Peg Brickley, Wall Street Journal

A federal appeals court has reinstated sanctions against a New Jersey law firm and attorney for attempting to foreclose on a suburban Philadelphia couple using “robo-produced” mortgage data that was fraught with errors.

In a case that was one of the first to expose trouble in the high-tech, high-volume mortgage foreclosure industry, the Third U.S. Circuit Court of Appeals sided with a bankruptcy judge who punished the Udren law firm and attorney Lorraine Doyle for showing up in court with unverified, computer-generated mortgage data that was wrong.

A call to Doyle and to the firm Thursday seeking comment on the ruling was not returned.

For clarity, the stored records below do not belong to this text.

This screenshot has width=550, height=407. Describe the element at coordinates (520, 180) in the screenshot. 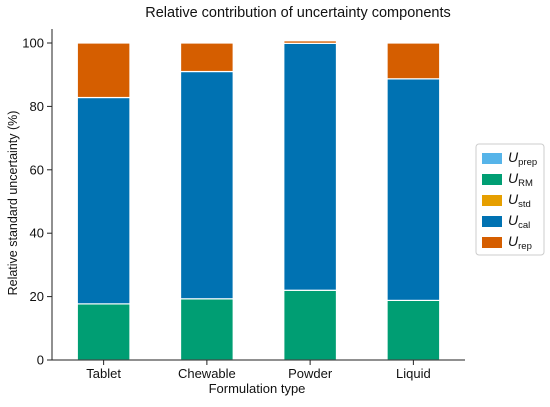

I see `legend-label-rm: URM` at that location.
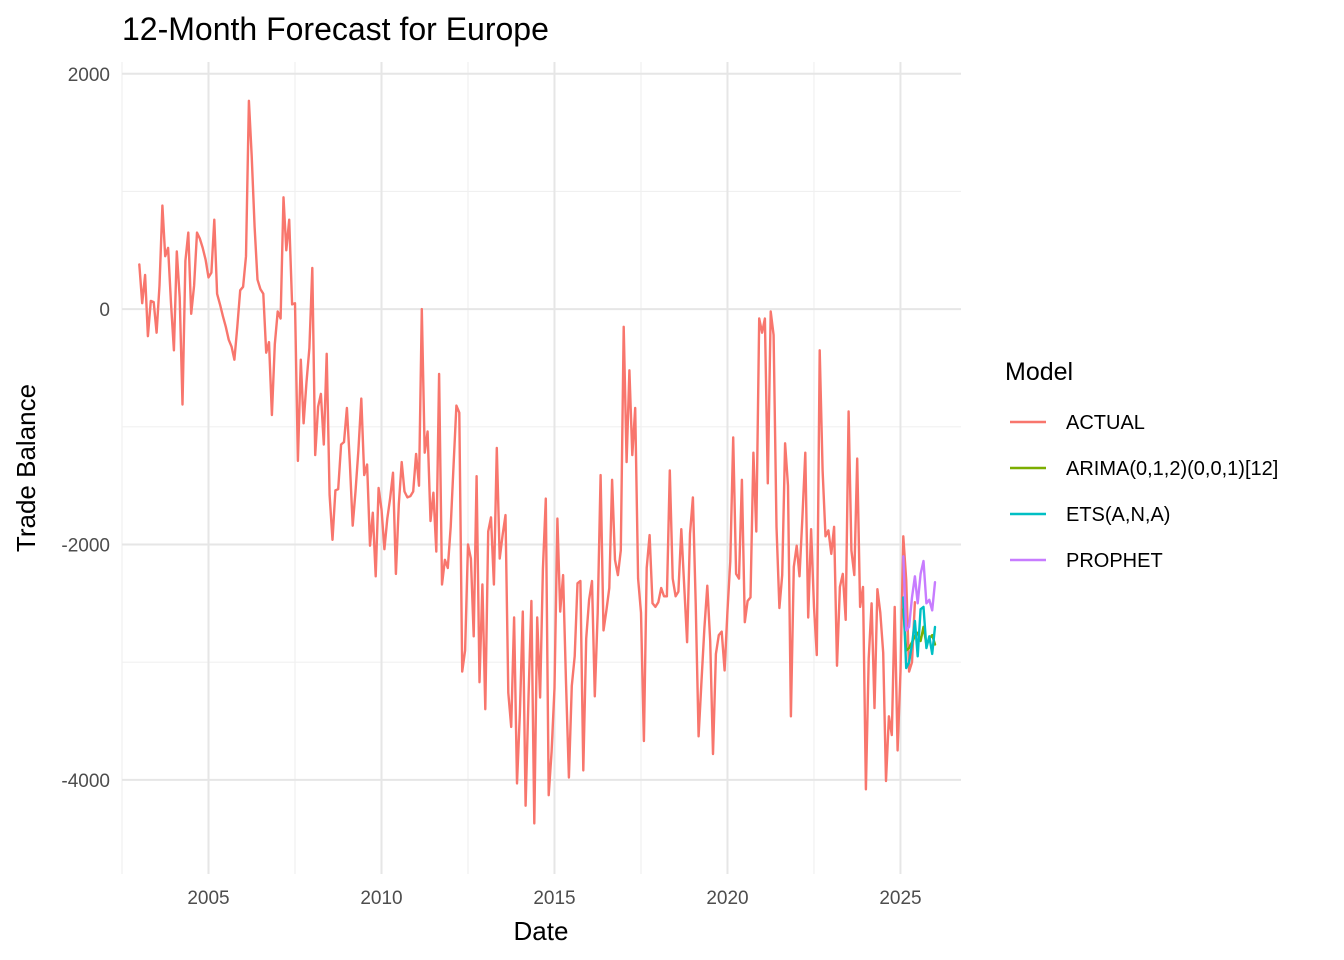 Image resolution: width=1344 pixels, height=960 pixels. Describe the element at coordinates (1039, 372) in the screenshot. I see `legend-title: Model` at that location.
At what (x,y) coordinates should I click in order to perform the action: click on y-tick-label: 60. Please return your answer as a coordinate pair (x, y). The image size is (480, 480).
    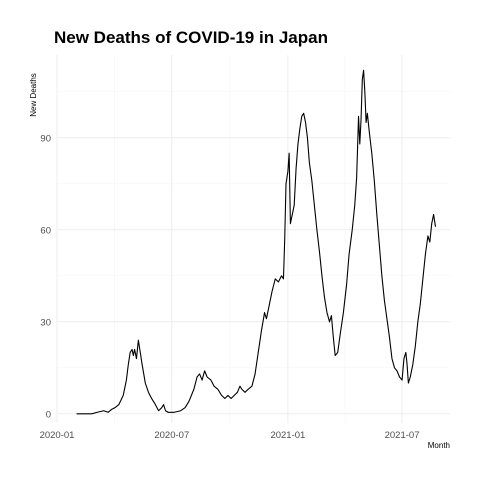
    Looking at the image, I should click on (46, 230).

The wave of mortgage foreclosures that followed the collapse of the housing market brought to light the industry practice of having clerical employees “robo-sign” mass-produced mortgage documents. Robo-signers presented themselves as officers of numerous banks, swearing to information they had never checked out. Exposure forced the mortgage servicers to shut down foreclosures for awhile for document repairs.

The Udren case highlights the role of foreclosure law firms, whose lawyers walk the robo-produced mortgage data into court, without checking whether it is correct or not. The law firm said it was not able to verify the data under the system established by client HSBC, using technology from Lender Processing Services Inc.

HSBC did not appeal sanctions imposed on it for using a system that did not allow its lawyers to check on the truth of the computer-produced data. LPS, a major provider of technology and services to the mortgage industry, was not sanctioned in the case before the Third Circuit.

“However, both the accuracy of its data and the ethics of its practices have been repeatedly called into question elsewhere,” the appeals court noted, citing cases in Louisiana, Mississippi and South Dakota.

A spokeswoman for LPS did not respond Thursday to a request for comment.

The appeals court and the bankruptcy judge found the flawed high-volume system that handles mortgage data does not excuse an attorney’s failure to verify information before presenting it to a court.

“Where a lawyer systematically fails to take any responsibility for seeking adequate information from her client, makes representations without any factual basis because they are included in a ‘form pleading’ she has been trained to fill out, and ignores obvious indications that her information may be incorrect, she cannot be said to have made reasonable inquiry,” the court of appeals wrote.

The case began in January 2008, when the Urden firm presented a bankruptcy judge with the wrong mortgage note, wrong monthly payment information and wrong value for the home of Niles and Angela Taylor, and sought permission to foreclose.